PT Excelcomindo Pratama, the Indonesian mobile-phone operator controlled by Malaysia's
Axiata Group Bhd, may raise funds by selling bonds or shares in a rights offer.
President Director Excelcomindo Hasnul Suhaimi said the company need capital around US$300 juta-US$600 million.
XL recorded a positive revenue growth of 10% YoY compared to 1Q08. The revenue growth was mainly driven by voice revenue, as a result of a 263% upsurge in total outgoing minutes. This growth was strengthened by the 682% increase in tower business revenue.
EBITDA decreased 2% YoY to Rp 1,113 billion for the first quarter ended 31 March 2009 while EBITDA margin slightly decreased to 38% as a result of leasing new sites and towers rather than investing.
XL incurred a net loss of Rp 306 billion due to the depreciation of Rupiah against USD and higher interest bearing debt level that led to forex loss of around Rp 643 billion (realized and unrealized) and interest expense of Rp 383 billion. Excluding the unrealized forex impact, XL recorded a normalized net income of Rp 14 billion.
XL’s total subscribers increased 39% YoY from 18.4 million in 1Q08 to 24.9 million in 1Q09. This number was slightly lower than the last quarter of 26 million. However, XL’s prepaid revenue generating subscriber base (prepaid RGB) increased by 34% YoY from 15.9 million in 1Q08 to 21.3 million in 1Q09 and increased 2% QoQ from 20.9 million in 4Q08. Prepaid RGB is the number of unique subscribers during a month creating one or more revenue generating events. XL focused on improving RGB rather than total subscribers which includes active and grace subscribers.
“We’d like to seriously address the so-called ’calling card phenomenon’ in order to improve the quality of our subscriber base. We have begun efforts to systematically reduce acquisitions of subscribers who exhibit the ‘calling card’ behavior or those who activate a SIM card, use up its pre-loaded value and throw it away, and sustain further use of the service by activating a new SIM card again. We believe that this segment is not profitable to be acquired and served. To begin with, we took an initiative to optimize supply and better match demand of starter packs (SP) in the market and improve the visibility and control of SP levels in the distribution network. By doing this, we will decrease our churn rate and reduce our subscriber acquisition cost”, said Hasnul.

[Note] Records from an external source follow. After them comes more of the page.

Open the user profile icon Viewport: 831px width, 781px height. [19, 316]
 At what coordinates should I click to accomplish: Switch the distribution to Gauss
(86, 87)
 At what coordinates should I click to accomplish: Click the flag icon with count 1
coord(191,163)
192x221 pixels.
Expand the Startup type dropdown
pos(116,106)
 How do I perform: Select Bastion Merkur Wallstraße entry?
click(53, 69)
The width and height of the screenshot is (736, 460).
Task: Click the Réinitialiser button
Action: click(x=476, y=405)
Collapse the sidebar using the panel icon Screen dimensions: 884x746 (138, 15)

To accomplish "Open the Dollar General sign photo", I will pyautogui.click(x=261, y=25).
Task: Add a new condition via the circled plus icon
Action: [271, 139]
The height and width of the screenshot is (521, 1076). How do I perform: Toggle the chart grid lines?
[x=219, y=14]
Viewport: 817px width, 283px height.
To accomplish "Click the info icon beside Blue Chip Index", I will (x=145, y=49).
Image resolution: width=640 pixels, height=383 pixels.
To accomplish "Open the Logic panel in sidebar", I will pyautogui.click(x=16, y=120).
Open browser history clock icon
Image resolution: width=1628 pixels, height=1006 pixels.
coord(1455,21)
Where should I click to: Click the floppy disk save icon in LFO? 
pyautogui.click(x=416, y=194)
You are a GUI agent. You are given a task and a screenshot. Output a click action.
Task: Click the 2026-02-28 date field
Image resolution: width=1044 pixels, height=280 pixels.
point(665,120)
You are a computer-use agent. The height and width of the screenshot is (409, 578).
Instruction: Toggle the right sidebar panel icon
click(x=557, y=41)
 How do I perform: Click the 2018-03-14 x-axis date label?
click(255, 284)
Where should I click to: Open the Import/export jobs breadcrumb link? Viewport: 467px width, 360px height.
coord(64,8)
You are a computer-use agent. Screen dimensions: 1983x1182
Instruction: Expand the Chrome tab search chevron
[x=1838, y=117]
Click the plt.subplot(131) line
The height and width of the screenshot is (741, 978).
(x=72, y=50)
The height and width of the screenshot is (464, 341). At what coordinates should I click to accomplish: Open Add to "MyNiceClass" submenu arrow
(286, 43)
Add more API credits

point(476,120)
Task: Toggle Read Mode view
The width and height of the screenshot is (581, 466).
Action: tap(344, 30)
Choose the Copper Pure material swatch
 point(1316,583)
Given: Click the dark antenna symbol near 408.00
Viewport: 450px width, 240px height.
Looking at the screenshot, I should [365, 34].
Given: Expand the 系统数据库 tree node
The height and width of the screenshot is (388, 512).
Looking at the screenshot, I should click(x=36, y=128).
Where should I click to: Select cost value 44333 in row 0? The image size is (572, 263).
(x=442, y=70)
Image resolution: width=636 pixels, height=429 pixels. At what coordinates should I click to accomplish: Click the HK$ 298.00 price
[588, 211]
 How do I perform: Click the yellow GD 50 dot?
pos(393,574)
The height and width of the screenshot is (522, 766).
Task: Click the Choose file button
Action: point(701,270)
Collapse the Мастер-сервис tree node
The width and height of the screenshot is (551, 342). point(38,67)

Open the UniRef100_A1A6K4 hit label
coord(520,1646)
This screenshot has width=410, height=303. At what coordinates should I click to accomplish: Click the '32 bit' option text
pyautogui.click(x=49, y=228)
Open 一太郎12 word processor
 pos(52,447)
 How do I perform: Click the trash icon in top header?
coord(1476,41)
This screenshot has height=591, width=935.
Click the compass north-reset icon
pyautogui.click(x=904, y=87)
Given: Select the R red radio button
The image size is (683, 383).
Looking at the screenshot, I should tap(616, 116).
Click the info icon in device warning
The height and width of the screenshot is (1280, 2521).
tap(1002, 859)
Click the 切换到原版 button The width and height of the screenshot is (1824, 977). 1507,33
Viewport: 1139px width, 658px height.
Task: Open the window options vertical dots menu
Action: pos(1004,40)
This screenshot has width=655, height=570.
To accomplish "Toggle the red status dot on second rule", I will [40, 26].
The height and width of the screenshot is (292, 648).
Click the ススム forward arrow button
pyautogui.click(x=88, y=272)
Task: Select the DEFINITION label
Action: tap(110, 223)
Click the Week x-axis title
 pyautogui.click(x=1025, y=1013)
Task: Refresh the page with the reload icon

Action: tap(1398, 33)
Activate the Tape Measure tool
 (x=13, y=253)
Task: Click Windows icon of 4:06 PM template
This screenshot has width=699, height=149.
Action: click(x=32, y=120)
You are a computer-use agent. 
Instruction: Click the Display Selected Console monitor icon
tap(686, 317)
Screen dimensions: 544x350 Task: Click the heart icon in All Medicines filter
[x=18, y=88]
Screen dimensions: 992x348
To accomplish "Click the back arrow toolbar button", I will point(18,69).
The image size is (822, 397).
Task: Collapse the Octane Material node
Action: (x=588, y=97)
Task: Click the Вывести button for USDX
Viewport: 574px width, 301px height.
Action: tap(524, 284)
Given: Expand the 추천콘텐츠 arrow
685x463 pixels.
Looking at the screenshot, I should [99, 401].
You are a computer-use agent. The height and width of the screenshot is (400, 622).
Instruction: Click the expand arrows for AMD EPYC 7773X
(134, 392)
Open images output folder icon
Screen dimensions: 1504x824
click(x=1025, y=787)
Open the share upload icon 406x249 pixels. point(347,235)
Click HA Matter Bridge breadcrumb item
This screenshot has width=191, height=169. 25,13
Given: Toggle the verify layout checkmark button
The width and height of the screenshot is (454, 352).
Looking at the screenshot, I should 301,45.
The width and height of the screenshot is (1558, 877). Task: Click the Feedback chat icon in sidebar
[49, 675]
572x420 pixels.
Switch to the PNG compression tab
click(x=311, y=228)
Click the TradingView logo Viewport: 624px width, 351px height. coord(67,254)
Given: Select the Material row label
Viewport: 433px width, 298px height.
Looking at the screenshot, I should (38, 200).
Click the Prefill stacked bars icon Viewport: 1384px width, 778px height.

He also added that XL expects to continue pursuing this strategy as XL believes this will result in a better churn rate level, improvement in longevity and eventually enhance its prepaid revenue/SIM card. At the same time, XL will continue to improve the quality of its subscriber acquisition and retention by continuously enhancing the attractiveness of its plans and services.